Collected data
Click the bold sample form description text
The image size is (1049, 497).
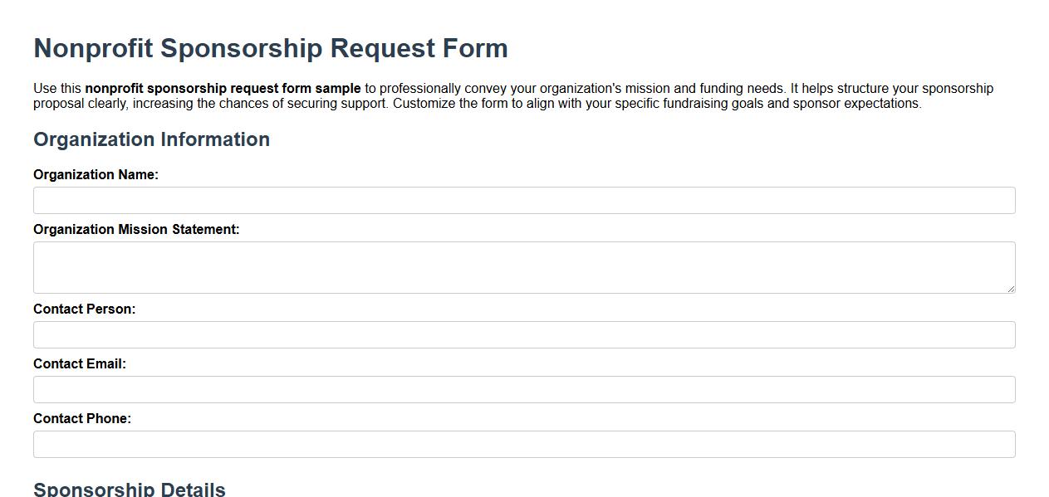tap(222, 88)
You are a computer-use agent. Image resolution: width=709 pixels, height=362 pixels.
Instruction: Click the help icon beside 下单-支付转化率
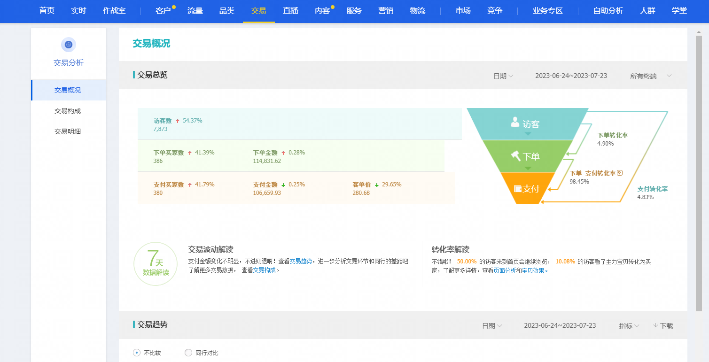click(619, 173)
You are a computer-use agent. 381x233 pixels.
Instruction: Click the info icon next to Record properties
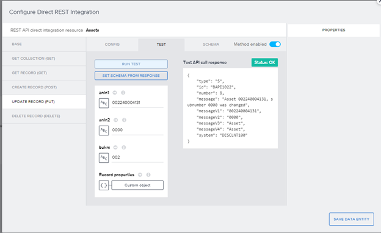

### TASK OBJECTIVE
All lines above between the line that contains "You are a computer-use agent. 381x233 pixels." and the last line of the entries, both included, must be transcribed exactly. No pictures are to appear.

### ANSWER SECTION
You are a computer-use agent. 381x233 pixels.
Instruction: Click the info icon next to Record properties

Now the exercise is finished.